Beginning with the opening line of the entries, return every line through the one containing "This screenshot has height=840, width=1436.", both included, and nothing else. Omit pictures.

*** Opening Given data ***

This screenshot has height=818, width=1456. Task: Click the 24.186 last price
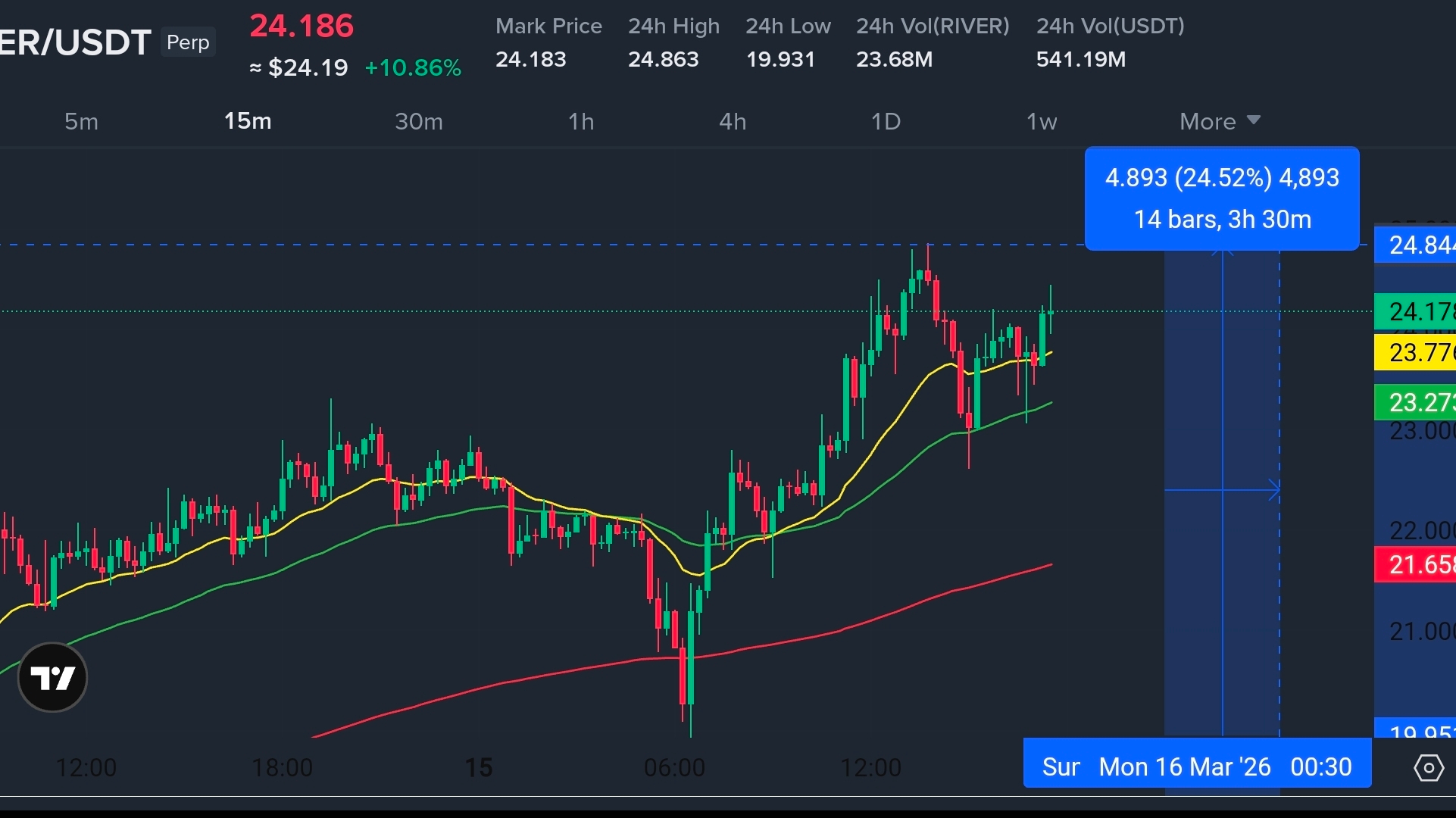coord(302,27)
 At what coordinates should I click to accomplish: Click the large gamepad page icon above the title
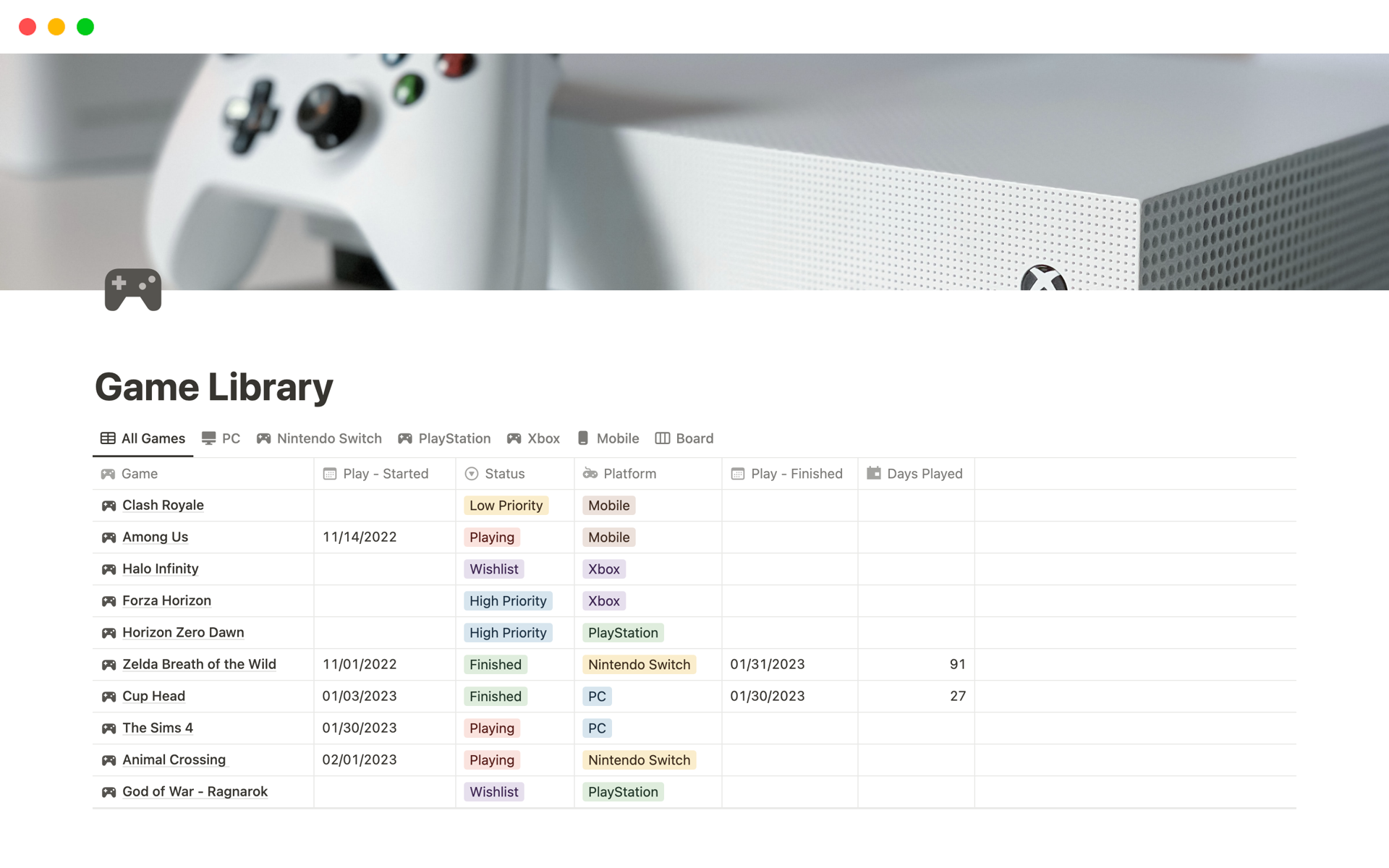point(132,289)
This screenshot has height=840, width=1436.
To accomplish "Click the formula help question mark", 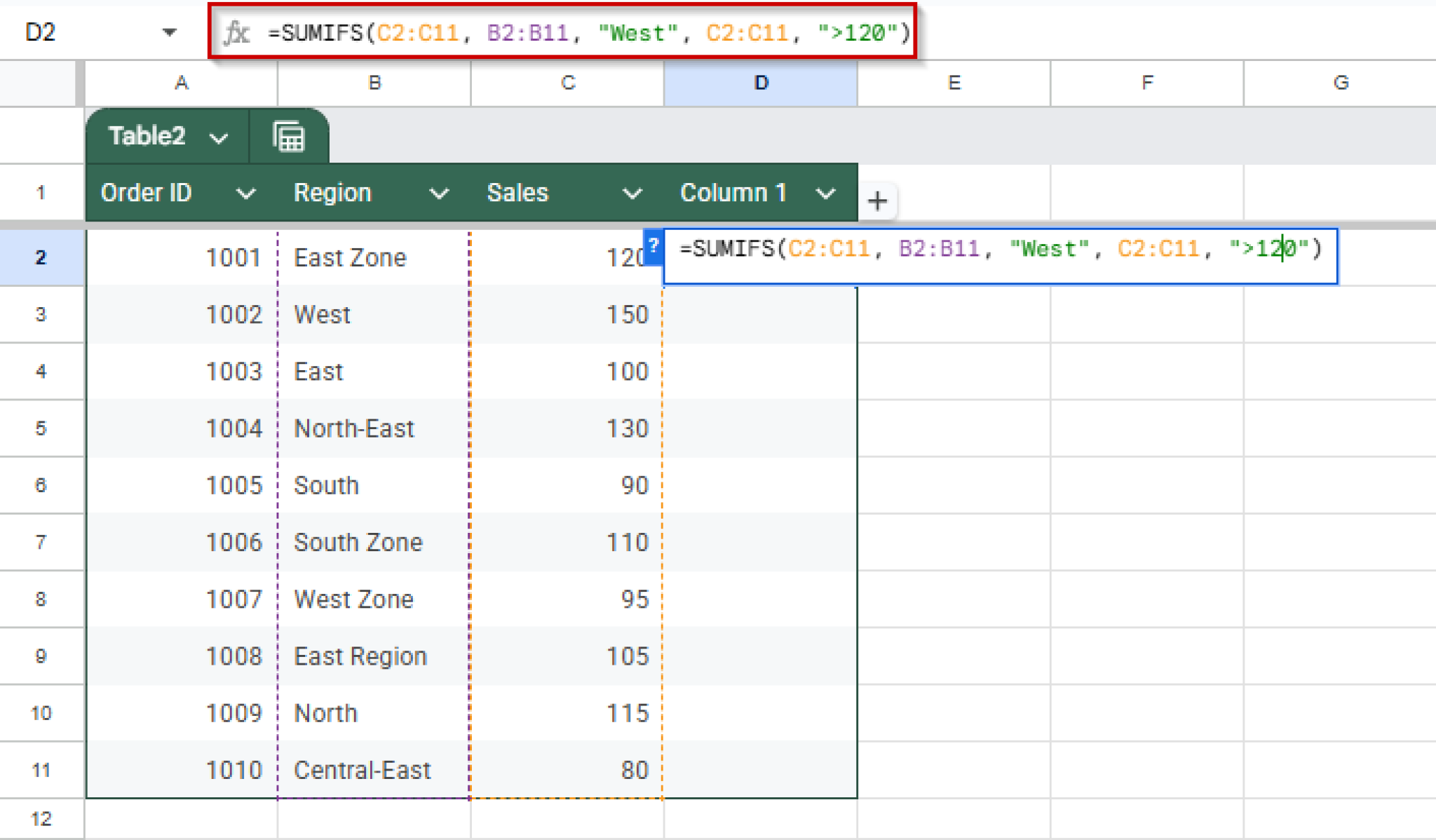I will pos(653,246).
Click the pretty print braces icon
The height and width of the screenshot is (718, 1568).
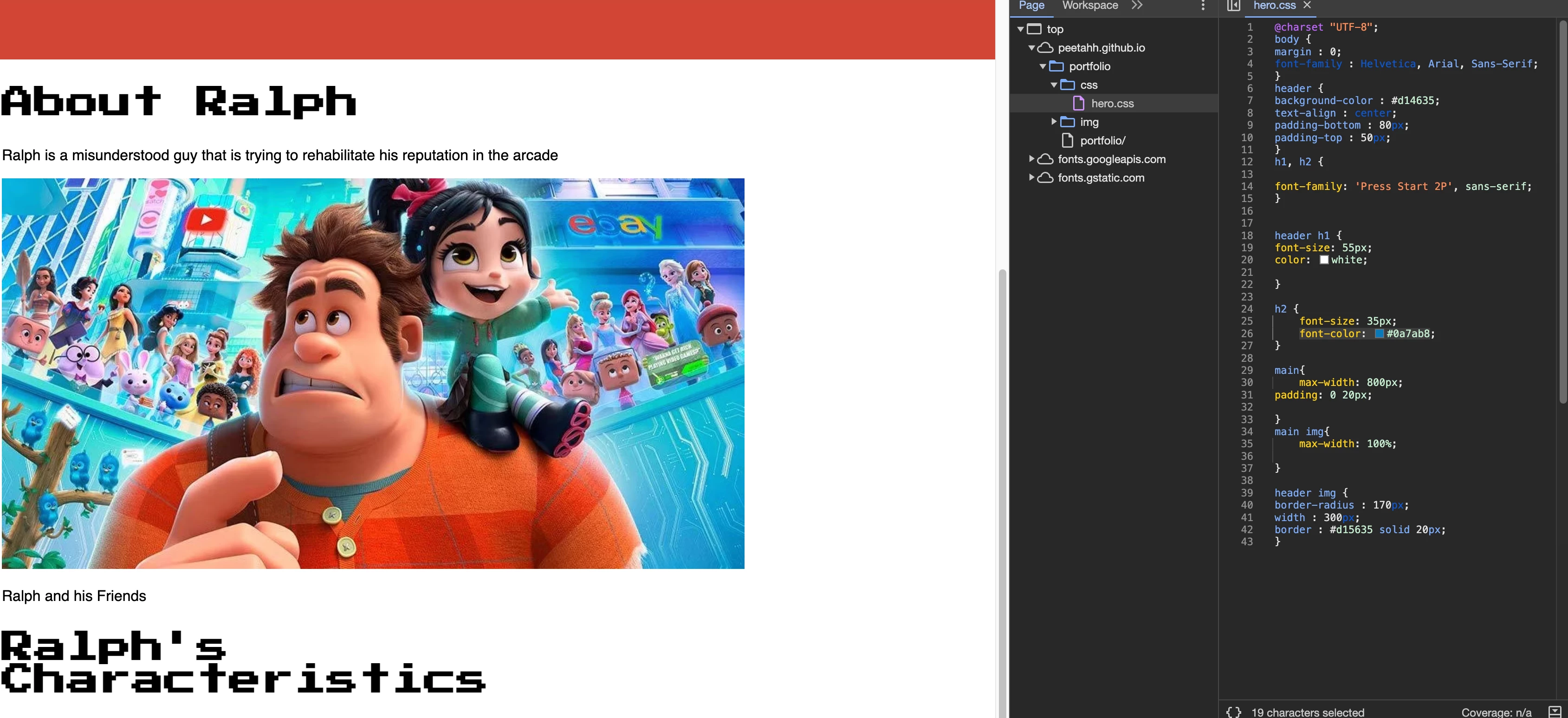pyautogui.click(x=1233, y=712)
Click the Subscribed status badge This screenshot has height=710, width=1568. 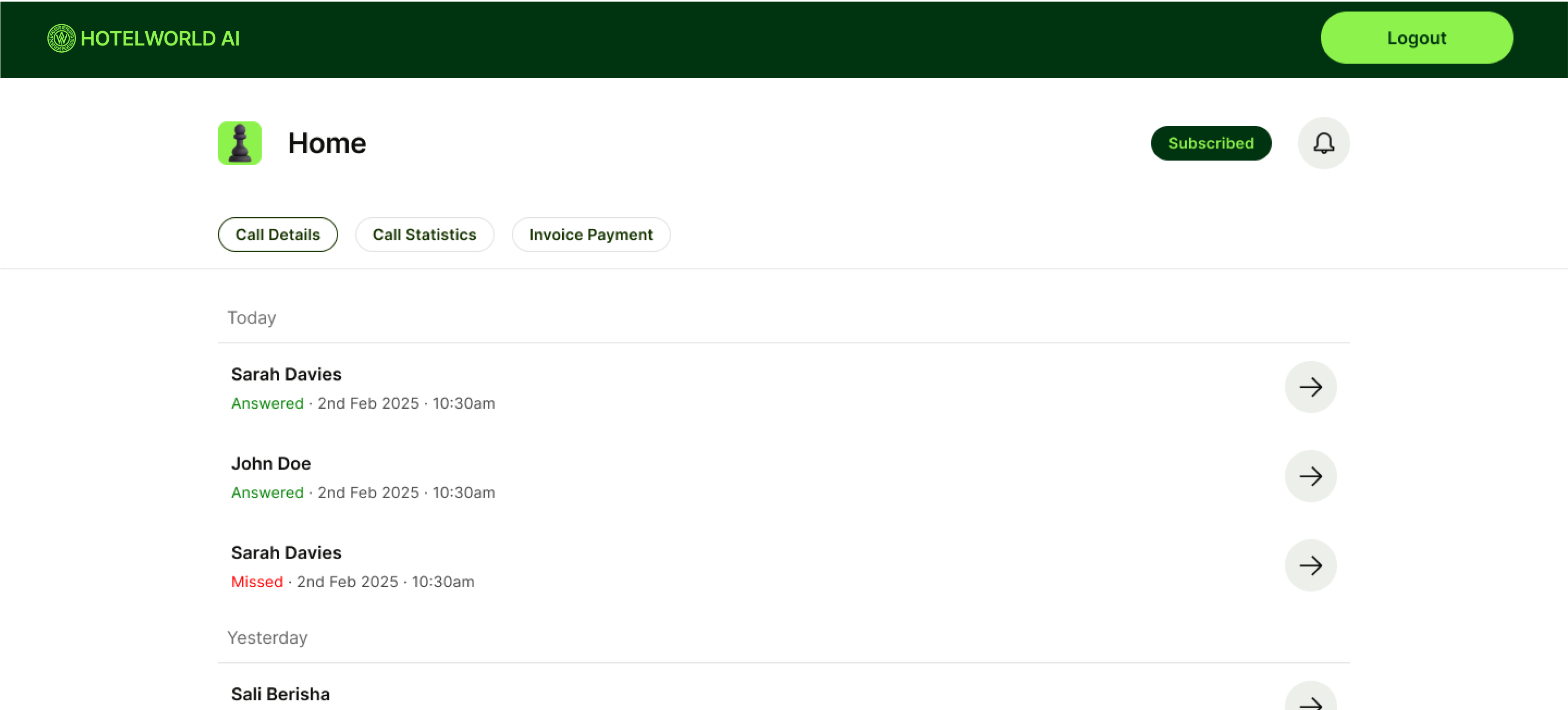point(1210,144)
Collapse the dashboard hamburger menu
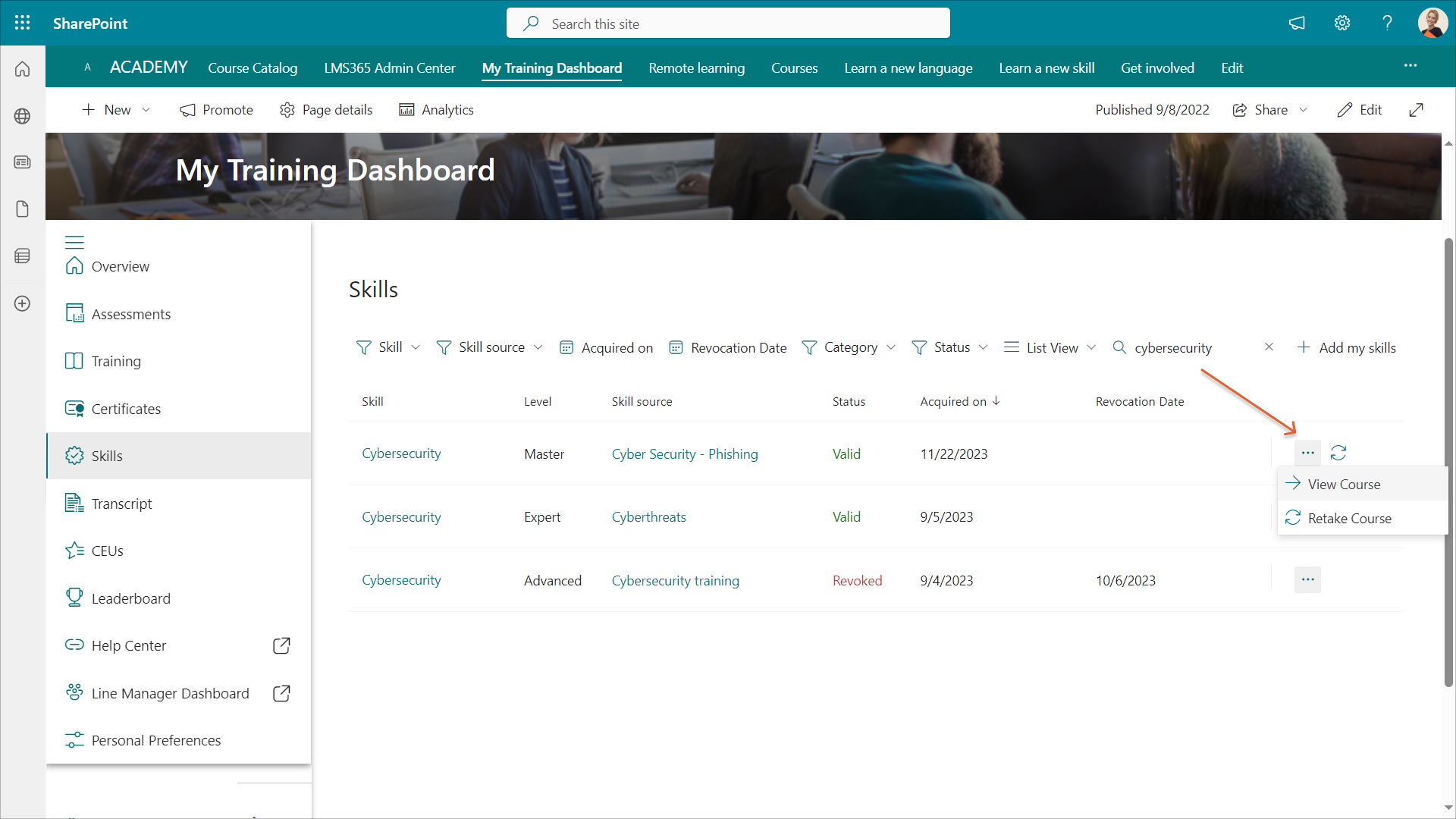This screenshot has width=1456, height=819. tap(74, 242)
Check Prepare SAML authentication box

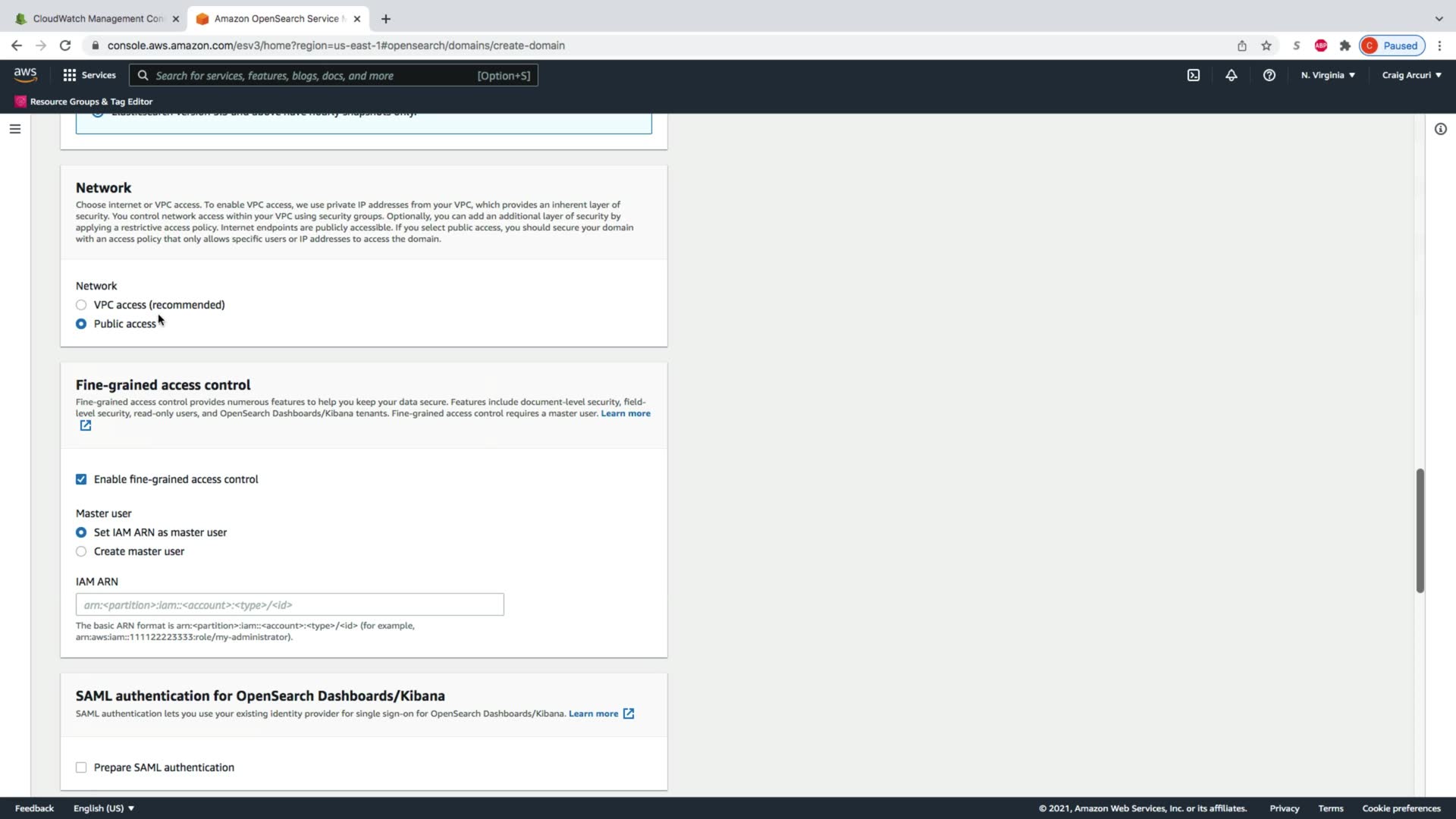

*** Closing Given data ***

- **Solved problem**
This screenshot has height=818, width=1456. Task: Click the 24.186 last price
coord(302,27)
 At what coordinates should I click to accomplish: Click the large gamepad page icon above the title
point(132,289)
This screenshot has height=840, width=1436.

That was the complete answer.